De hokjesgeest onderscheidt vier soorten hokjesgeest: nihilisten, monisten, dualisten en pluralisten.
Nihilisten hebben niets te zeggen, daarom valt er over nihilisten niets te zeggen, ik zal over hen zwijgen als hun graf.
Onder de hokjesgeesten zijn de monisten het een-voudigst te herkennen. Ik zal nu spreken als hun graf.
Ismisme
Monisten beginnen hun zinnen graag met ‘Alles is…’, ‘Niets is…’, ‘Iedereen is…’, ‘Niemand is…’ en zo.
Monisten gebruiken ook graag generaliserende zinnen zoals ‘Monisten beginnen hun zinnen graag met…’ en ‘Monisten gebruiken ook graag generaliserende zinnen zoals…’
Net als alle na-apen vormen monisten groepjes van gelijkgestemden in navolging van een liefst overleden opperaap en onder de vlag van een liefst onuitsprekelijk polysyllabisme. Want hoe verschillend monisten ook mogen lijken, ze zijn allemaal polysyllabist.*
* Polysyllabisme: 1. meerlettergrepig woord, bijvoorbeeld polysyllabisme; 2. meerlettergrepige leer, bijvoorbeeld polysyllabisme. Polysyllabist: 1. iemand die vaak polysyllabismen gebruikt; 2. iemand die een of het polysyllabisme aanhangt.

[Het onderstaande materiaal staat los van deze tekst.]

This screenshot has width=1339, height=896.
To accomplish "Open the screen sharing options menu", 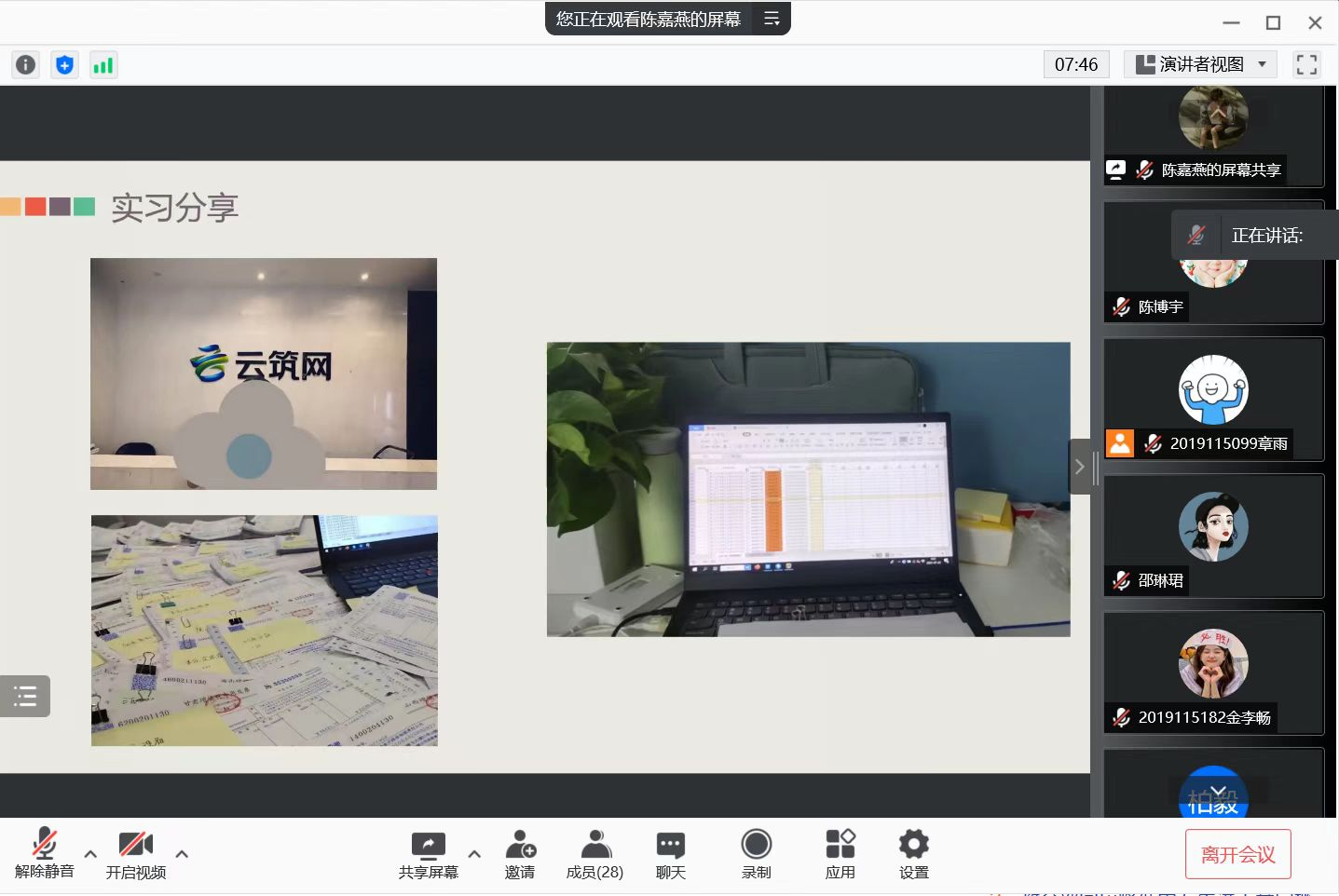I will [x=474, y=853].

De neiging om je aan te sluiten bij een of ander isme, maakt niet uit welk, noem ik ismisme (is-mis-me), iemand met die neiging een ismist (is-mist).

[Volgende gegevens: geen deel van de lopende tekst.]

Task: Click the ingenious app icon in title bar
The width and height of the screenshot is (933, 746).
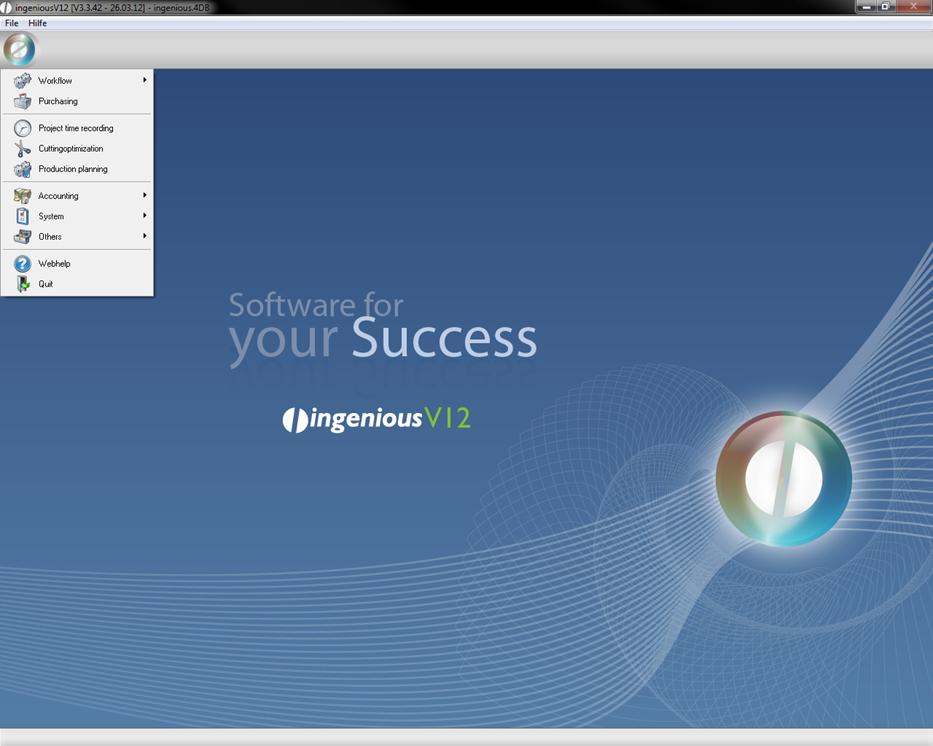Action: point(7,7)
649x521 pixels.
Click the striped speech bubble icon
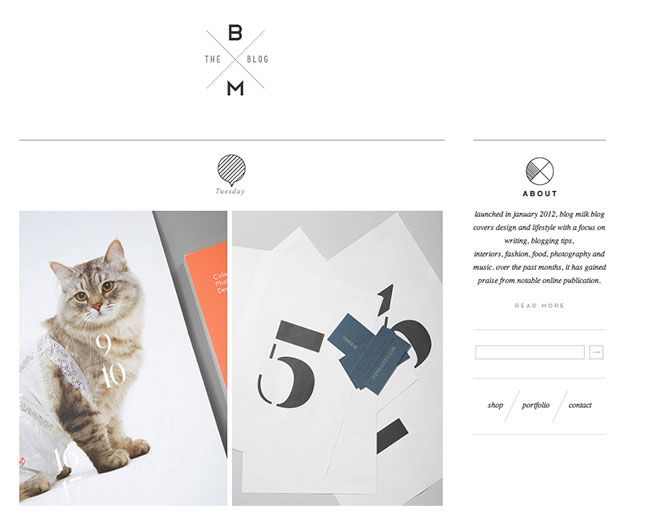click(x=231, y=170)
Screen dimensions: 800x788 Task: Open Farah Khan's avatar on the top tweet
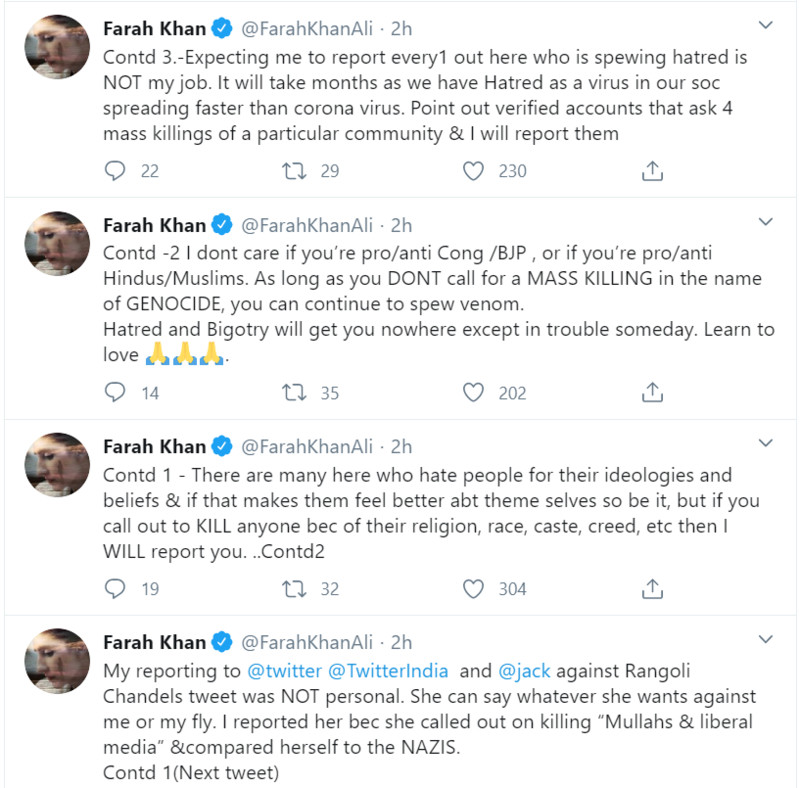tap(57, 47)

Het geloof in het ismisme noem ik ismismisme (is-mis-mis-me), een gelovige daarin een ismismist (is-mis-mist); inderdaad, de mist wordt steeds dichter.
Het geloof in het ismismisme noem ik ismismismisme (is-mis-mis-mis-me), een gelovige daarin een ismismismist (is-mis-mis-mist) enzovoort.
Dit is een oneindige reeks hokjes, er staat er vast wel eentje voor je leeg.
Alles is…
Ismisten die het eens zijn noem ik onderlingen, ismisten die het oneens zijn anderlingen.
Dit waren twee hokjes.
Ismisten bevestigen onderlingen en bevechten anderlingen, want niet alles is liefde, hè. Maar wat is alles dan wel?
Het is maar net aan wie je het vraagt:
Alles is oer (archè), leert Anaximander.
Alles is chaos, leert Anaxagoras.
Alles is water, leert Thales.
Alles is lucht, leert Anaximenes.
Alles is aarde, leert Xenophanes.
Alles is vuur, leert Heraclitus.
Alles is getal, leert Pythagoras.
Alles is zijn, leert Parmenides.
Alles is goddelijk, leert de pantheïst.
Alles is God (En-sof), leert de kabbalist.
Alles is Brahman, leert de hindoe.
Alles is Tao, leert de taoïst.
Alles is leeg, leert de boeddhist.
Alles is ik, leert de solipsist.
Alles is bewustzijn, leert de non-dualist
Alles is energie, leert de energeticus.
Alles is stof, leert de materialist.
Alles is geest, leert de idealist.
En als je het jou vraagt?
Een kindergeest is gauw gevuld
Of je alles nu herleidt tot geest of tot god, tot oer of tot snot, het monistische denken blijft monotoon. Vlakker dan gregoriaans gezang, repetitiever dan minimalistische muziek, kleurlozer dan witte ruis – een beter slaapmiddel ken ik niet.
Niets aan te doen, denken is vereenvoudigen. Neem alleen al deze zin, ‘denken is vereenvoudigen’. Alsof ons denken geen ander doel dient dan vereenvoudigen. Alsof ons denken altijd een doel dient. Alsof ons denken van ons is. Belachelijk, toch?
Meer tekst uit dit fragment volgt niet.